Germany is developing both salt-based thermal energy storage and air-based energy storage technologies.
The salt-based systems use molten salt to store heat, which can then be used for heating or electricity generation. Air-based systems, like those developed by Augwind Energy, compress air and store it, often in underground salt caverns, for later use in power generation. These technologies aim to provide long-duration, large-scale energy storage to support the transition to renewable energy sources.
🌬️ Germany to Host World’s First Commercial-Scale AirBattery
Augwind’s Compressed Air Storage System Aims to Solve Renewable Energy’s Biggest Challenge
July 2025 — Germany will become home to the world’s first commercial-scale AirBattery, a long-duration energy storage system developed by Israeli company Augwind Energy. The facility will use Hydraulic Compressed Air Energy Storage (CAES) technology to store excess renewable electricity by compressing air into underground salt caverns, then releasing it to generate power when needed.
‘Key Features:
- 🧂 Storage Medium: Mined salt caverns, which are abundant in Germany and geologically ideal for high-pressure air storage.
- ⚡ Capacity: Each cavern can store 3–8 GWh of energy — enough to power tens of thousands of homes for days or even weeks.
- 🔁 Efficiency: Demonstrated 47% round-trip efficiency in pilot tests; commercial systems expected to exceed 60%.
- 🌍 Environmental Impact: Uses local materials, avoids lithium or rare earths, and has minimal hardware degradation over a 40-year lifespan.
- 🕰️ Commissioning: Expected between 2027 and 2028.
Why It Matters:
The AirBattery is designed to address “Dunkelflautes” — prolonged periods of low wind and solar output that challenge grid stability in Europe. Unlike lithium-ion batteries, which typically store energy for only a few hours, the AirBattery can store energy for weeks or even months, making it a potential game-changer for renewable energy integration and grid resilience.
“This is more than a project; it’s a milestone for achieving net zero,” said Or Yogev, CEO of Augwind.
Germany’s vast network of over 400 salt caverns offers a total theoretical storage potential of 330 TWh, positioning the country as a leader in scalable, long-duration energy storage.

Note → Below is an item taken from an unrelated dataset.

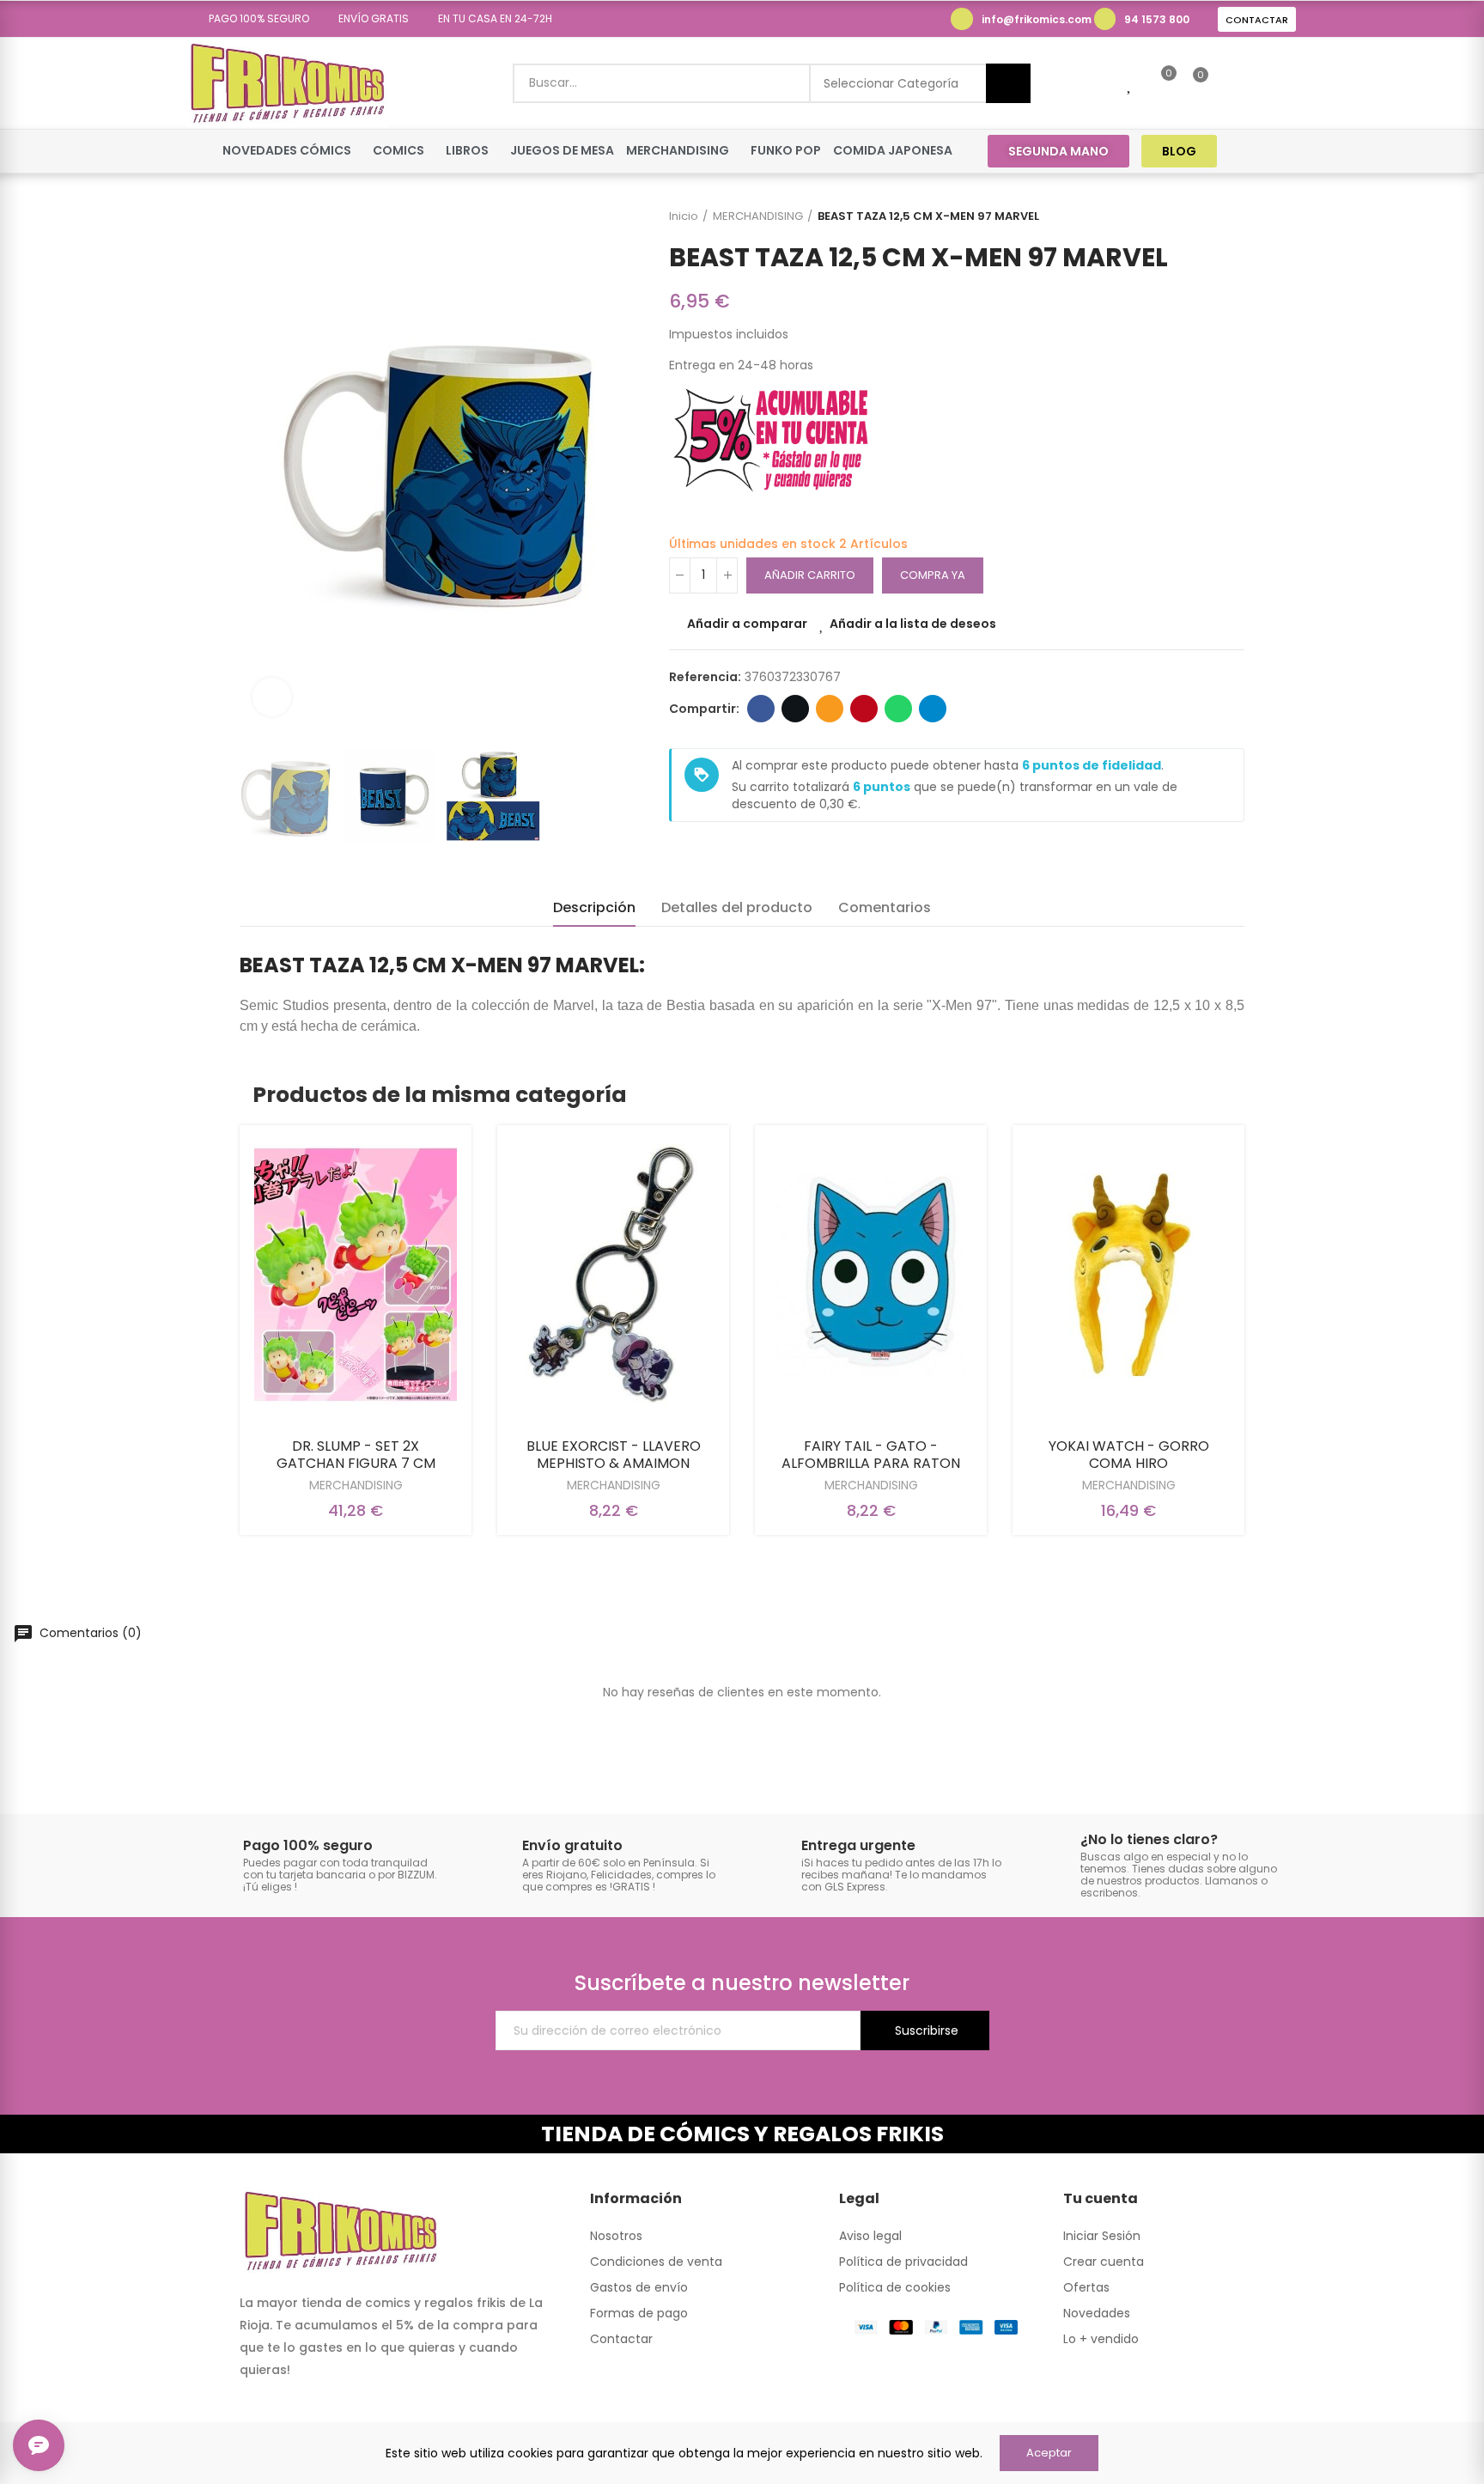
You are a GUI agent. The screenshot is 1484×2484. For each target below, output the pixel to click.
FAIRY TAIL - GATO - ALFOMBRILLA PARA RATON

Salt-Based Thermal Energy Storage:
- Mechanism:These systems heat a molten salt mixture (often a combination of sodium and potassium nitrates) to high temperatures (over 1,000°C) using excess electricity, usually from renewable sources.
- Storage:The heated salt is stored in insulated tanks, where it can retain heat for weeks or even months with minimal loss.
- Discharge:When energy is needed, the stored heat is transferred to a working fluid (like air or oil) to generate steam or provide direct heat.
- Advantages:They offer long-duration storage, can be scaled up, and use readily available materials, minimizing environmental impact.
Air-Based Energy Storage (Compressed Air Energy Storage – CAES):
- Mechanism:During periods of low energy demand, electricity is used to compress air and store it in underground salt caverns.
- Discharge:When energy is needed, the compressed air is released, mixed with fuel (like natural gas), and used to drive a turbine for electricity generation.
- Advantages:Can provide large-scale, long-duration storage, and the Huntorf plant in Germany has been operating since 1978.
- Other Applications:Augwind Energy is developing a technology that uses salt caverns for direct storage of compressed air, without the need for combustion, potentially reducing reliance on fossil fuels.
Key Benefits for Energy Transition:
- Long-duration storage:Both salt-based thermal and air-based systems can store energy for extended periods, addressing the intermittency of renewable energy sources like solar and wind.
- Grid stability:These technologies can help stabilize the electricity grid by providing a reliable source of backup power when renewable sources are unavailable.
- Decarbonization:By enabling the use of more renewable energy, these technologies contribute to reducing carbon emissions and mitigating climate change.
- Reduced reliance on fossil fuels:These systems can potentially replace or reduce the need for fossil fuel-based power plants for both electricity generation and industrial heating.